▶ What is asked
Rewrite the entries below, replacing "computer-use agent" with "desktop automation agent" wherever it occurs and leaving every other character unchanged.

▶ Data records

++++

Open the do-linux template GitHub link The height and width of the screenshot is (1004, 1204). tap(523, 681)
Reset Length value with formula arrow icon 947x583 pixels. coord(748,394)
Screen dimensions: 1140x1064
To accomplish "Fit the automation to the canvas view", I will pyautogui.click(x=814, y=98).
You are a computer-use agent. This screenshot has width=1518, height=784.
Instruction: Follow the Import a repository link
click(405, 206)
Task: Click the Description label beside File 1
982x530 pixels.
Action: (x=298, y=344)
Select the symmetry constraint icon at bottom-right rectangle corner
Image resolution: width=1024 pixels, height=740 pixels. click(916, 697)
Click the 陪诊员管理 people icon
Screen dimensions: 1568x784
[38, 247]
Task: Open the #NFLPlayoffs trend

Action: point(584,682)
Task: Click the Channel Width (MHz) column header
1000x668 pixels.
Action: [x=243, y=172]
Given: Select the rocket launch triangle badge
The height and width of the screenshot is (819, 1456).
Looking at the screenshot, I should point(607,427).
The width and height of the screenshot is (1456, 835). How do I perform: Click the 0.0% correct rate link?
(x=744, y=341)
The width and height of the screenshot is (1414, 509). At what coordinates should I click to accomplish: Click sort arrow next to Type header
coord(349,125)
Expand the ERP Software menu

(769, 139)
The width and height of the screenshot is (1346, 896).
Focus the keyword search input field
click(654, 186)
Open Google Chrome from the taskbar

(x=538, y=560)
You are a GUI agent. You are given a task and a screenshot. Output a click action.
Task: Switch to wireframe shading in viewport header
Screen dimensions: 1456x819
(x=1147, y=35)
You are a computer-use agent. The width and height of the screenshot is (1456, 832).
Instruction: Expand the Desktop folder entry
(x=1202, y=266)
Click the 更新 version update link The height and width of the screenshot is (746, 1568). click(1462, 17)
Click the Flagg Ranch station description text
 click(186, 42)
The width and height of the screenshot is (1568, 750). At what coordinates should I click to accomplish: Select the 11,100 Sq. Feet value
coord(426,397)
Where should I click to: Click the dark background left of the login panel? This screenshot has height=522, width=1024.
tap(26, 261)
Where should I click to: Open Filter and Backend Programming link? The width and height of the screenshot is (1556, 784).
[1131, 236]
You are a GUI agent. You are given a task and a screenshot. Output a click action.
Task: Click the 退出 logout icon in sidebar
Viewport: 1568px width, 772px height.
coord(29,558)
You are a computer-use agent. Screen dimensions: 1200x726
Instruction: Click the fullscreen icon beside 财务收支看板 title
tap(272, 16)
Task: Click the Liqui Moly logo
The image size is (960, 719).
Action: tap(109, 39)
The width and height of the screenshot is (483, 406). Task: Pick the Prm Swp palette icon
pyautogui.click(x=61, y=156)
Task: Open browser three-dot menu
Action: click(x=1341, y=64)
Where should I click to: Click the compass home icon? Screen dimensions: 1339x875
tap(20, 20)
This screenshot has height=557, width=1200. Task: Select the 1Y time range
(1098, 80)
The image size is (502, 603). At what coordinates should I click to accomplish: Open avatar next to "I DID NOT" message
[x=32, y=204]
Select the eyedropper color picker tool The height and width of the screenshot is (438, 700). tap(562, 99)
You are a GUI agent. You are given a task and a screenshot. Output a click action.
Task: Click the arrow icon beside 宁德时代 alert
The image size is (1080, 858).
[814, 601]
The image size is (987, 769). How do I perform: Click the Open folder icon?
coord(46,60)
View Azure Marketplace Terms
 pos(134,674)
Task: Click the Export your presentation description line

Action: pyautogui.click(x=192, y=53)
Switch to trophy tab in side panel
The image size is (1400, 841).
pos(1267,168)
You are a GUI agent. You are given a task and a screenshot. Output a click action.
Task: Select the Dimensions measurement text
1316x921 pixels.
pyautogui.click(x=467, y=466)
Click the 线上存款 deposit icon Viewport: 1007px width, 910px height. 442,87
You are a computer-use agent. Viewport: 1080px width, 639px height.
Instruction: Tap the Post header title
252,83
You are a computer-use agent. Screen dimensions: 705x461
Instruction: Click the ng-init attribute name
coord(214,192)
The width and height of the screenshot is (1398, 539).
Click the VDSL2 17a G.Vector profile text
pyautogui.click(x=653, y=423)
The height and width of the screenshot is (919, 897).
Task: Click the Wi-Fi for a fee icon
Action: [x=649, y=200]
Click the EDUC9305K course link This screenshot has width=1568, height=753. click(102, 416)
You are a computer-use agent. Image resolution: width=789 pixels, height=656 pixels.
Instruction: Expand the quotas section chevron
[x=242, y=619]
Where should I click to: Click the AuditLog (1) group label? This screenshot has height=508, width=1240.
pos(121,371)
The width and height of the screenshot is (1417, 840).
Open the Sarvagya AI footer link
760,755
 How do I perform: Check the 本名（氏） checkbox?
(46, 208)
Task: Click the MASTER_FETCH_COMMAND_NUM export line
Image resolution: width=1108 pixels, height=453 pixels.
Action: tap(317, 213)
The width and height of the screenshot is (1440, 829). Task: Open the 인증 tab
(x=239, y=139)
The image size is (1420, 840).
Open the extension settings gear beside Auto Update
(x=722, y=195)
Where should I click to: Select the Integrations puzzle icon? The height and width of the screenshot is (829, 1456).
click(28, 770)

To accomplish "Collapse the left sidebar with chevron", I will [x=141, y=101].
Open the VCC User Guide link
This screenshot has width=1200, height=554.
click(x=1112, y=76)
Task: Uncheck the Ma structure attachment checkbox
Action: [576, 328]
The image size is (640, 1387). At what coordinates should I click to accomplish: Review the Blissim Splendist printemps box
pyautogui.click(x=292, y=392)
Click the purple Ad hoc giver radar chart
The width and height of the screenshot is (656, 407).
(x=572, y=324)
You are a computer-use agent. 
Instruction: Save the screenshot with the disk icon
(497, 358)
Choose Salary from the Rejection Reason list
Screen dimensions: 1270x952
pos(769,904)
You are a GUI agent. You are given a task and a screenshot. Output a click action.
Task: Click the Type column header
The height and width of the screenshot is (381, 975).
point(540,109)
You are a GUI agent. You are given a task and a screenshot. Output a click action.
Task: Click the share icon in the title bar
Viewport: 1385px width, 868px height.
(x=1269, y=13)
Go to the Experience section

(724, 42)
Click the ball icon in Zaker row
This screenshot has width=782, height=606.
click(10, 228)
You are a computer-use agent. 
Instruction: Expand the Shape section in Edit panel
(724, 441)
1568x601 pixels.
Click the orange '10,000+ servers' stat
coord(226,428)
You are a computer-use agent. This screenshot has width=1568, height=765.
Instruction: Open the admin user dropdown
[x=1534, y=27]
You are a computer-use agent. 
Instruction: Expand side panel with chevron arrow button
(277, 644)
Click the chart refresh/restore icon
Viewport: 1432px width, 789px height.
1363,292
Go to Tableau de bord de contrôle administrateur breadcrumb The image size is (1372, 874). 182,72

++++

▶ Complete answer
Open the do-linux template GitHub link The height and width of the screenshot is (1004, 1204). tap(523, 681)
Reset Length value with formula arrow icon 947x583 pixels. coord(748,394)
Screen dimensions: 1140x1064
To accomplish "Fit the automation to the canvas view", I will pyautogui.click(x=814, y=98).
You are a desktop automation agent. This screenshot has width=1518, height=784.
Instruction: Follow the Import a repository link
click(405, 206)
Task: Click the Description label beside File 1
982x530 pixels.
Action: (x=298, y=344)
Select the symmetry constraint icon at bottom-right rectangle corner
Image resolution: width=1024 pixels, height=740 pixels. click(916, 697)
Click the 陪诊员管理 people icon
Screen dimensions: 1568x784
[38, 247]
Task: Open the #NFLPlayoffs trend

Action: point(584,682)
Task: Click the Channel Width (MHz) column header
1000x668 pixels.
Action: [x=243, y=172]
Given: Select the rocket launch triangle badge
The height and width of the screenshot is (819, 1456).
Looking at the screenshot, I should point(607,427).
The width and height of the screenshot is (1456, 835). How do I perform: Click the 0.0% correct rate link?
(x=744, y=341)
The width and height of the screenshot is (1414, 509). At what coordinates should I click to accomplish: Click sort arrow next to Type header
coord(349,125)
Expand the ERP Software menu

(769, 139)
The width and height of the screenshot is (1346, 896).
Focus the keyword search input field
click(654, 186)
Open Google Chrome from the taskbar

(x=538, y=560)
You are a GUI agent. You are given a task and a screenshot. Output a click action.
Task: Switch to wireframe shading in viewport header
Screen dimensions: 1456x819
(x=1147, y=35)
You are a desktop automation agent. The width and height of the screenshot is (1456, 832).
Instruction: Expand the Desktop folder entry
(x=1202, y=266)
Click the 更新 version update link The height and width of the screenshot is (746, 1568). click(1462, 17)
Click the Flagg Ranch station description text
 click(186, 42)
The width and height of the screenshot is (1568, 750). At what coordinates should I click to accomplish: Select the 11,100 Sq. Feet value
coord(426,397)
Where should I click to: Click the dark background left of the login panel? This screenshot has height=522, width=1024.
tap(26, 261)
Where should I click to: Open Filter and Backend Programming link? The width and height of the screenshot is (1556, 784).
[1131, 236]
You are a GUI agent. You are given a task and a screenshot. Output a click action.
Task: Click the 退出 logout icon in sidebar
Viewport: 1568px width, 772px height.
coord(29,558)
You are a desktop automation agent. Screen dimensions: 1200x726
Instruction: Click the fullscreen icon beside 财务收支看板 title
tap(272, 16)
Task: Click the Liqui Moly logo
The image size is (960, 719).
Action: tap(109, 39)
The width and height of the screenshot is (483, 406). Task: Pick the Prm Swp palette icon
pyautogui.click(x=61, y=156)
Task: Open browser three-dot menu
Action: click(x=1341, y=64)
Where should I click to: Click the compass home icon? Screen dimensions: 1339x875
tap(20, 20)
This screenshot has height=557, width=1200. Task: Select the 1Y time range
(1098, 80)
The image size is (502, 603). At what coordinates should I click to accomplish: Open avatar next to "I DID NOT" message
[x=32, y=204]
Select the eyedropper color picker tool The height and width of the screenshot is (438, 700). tap(562, 99)
You are a GUI agent. You are given a task and a screenshot. Output a click action.
Task: Click the arrow icon beside 宁德时代 alert
The image size is (1080, 858).
[814, 601]
The image size is (987, 769). How do I perform: Click the Open folder icon?
coord(46,60)
View Azure Marketplace Terms
 pos(134,674)
Task: Click the Export your presentation description line

Action: pyautogui.click(x=192, y=53)
Switch to trophy tab in side panel
The image size is (1400, 841).
pos(1267,168)
You are a GUI agent. You are given a task and a screenshot. Output a click action.
Task: Select the Dimensions measurement text
1316x921 pixels.
pyautogui.click(x=467, y=466)
Click the 线上存款 deposit icon Viewport: 1007px width, 910px height. 442,87
You are a desktop automation agent. Viewport: 1080px width, 639px height.
Instruction: Tap the Post header title
252,83
You are a desktop automation agent. Screen dimensions: 705x461
Instruction: Click the ng-init attribute name
coord(214,192)
The width and height of the screenshot is (1398, 539).
Click the VDSL2 17a G.Vector profile text
pyautogui.click(x=653, y=423)
The height and width of the screenshot is (919, 897).
Task: Click the Wi-Fi for a fee icon
Action: [x=649, y=200]
Click the EDUC9305K course link This screenshot has width=1568, height=753. click(102, 416)
You are a desktop automation agent. Image resolution: width=789 pixels, height=656 pixels.
Instruction: Expand the quotas section chevron
[x=242, y=619]
Where should I click to: Click the AuditLog (1) group label? This screenshot has height=508, width=1240.
pos(121,371)
The width and height of the screenshot is (1417, 840).
Open the Sarvagya AI footer link
760,755
 How do I perform: Check the 本名（氏） checkbox?
(46, 208)
Task: Click the MASTER_FETCH_COMMAND_NUM export line
Image resolution: width=1108 pixels, height=453 pixels.
Action: tap(317, 213)
The width and height of the screenshot is (1440, 829). Task: Open the 인증 tab
(x=239, y=139)
The image size is (1420, 840).
Open the extension settings gear beside Auto Update
(x=722, y=195)
Where should I click to: Select the Integrations puzzle icon? The height and width of the screenshot is (829, 1456).
click(28, 770)

To accomplish "Collapse the left sidebar with chevron", I will [x=141, y=101].
Open the VCC User Guide link
This screenshot has width=1200, height=554.
click(x=1112, y=76)
Task: Uncheck the Ma structure attachment checkbox
Action: [576, 328]
The image size is (640, 1387). At what coordinates should I click to accomplish: Review the Blissim Splendist printemps box
pyautogui.click(x=292, y=392)
Click the purple Ad hoc giver radar chart
The width and height of the screenshot is (656, 407).
(x=572, y=324)
You are a desktop automation agent. 
Instruction: Save the screenshot with the disk icon
(497, 358)
Choose Salary from the Rejection Reason list
Screen dimensions: 1270x952
pos(769,904)
You are a GUI agent. You are given a task and a screenshot. Output a click action.
Task: Click the Type column header
The height and width of the screenshot is (381, 975).
point(540,109)
You are a GUI agent. You are given a task and a screenshot. Output a click action.
Task: Click the share icon in the title bar
Viewport: 1385px width, 868px height.
(x=1269, y=13)
Go to the Experience section

(724, 42)
Click the ball icon in Zaker row
This screenshot has width=782, height=606.
click(10, 228)
You are a desktop automation agent. 
Instruction: Expand the Shape section in Edit panel
(724, 441)
1568x601 pixels.
Click the orange '10,000+ servers' stat
coord(226,428)
You are a desktop automation agent. This screenshot has width=1568, height=765.
Instruction: Open the admin user dropdown
[x=1534, y=27]
You are a desktop automation agent. 
Instruction: Expand side panel with chevron arrow button
(277, 644)
Click the chart refresh/restore icon
Viewport: 1432px width, 789px height.
1363,292
Go to Tableau de bord de contrôle administrateur breadcrumb The image size is (1372, 874). 182,72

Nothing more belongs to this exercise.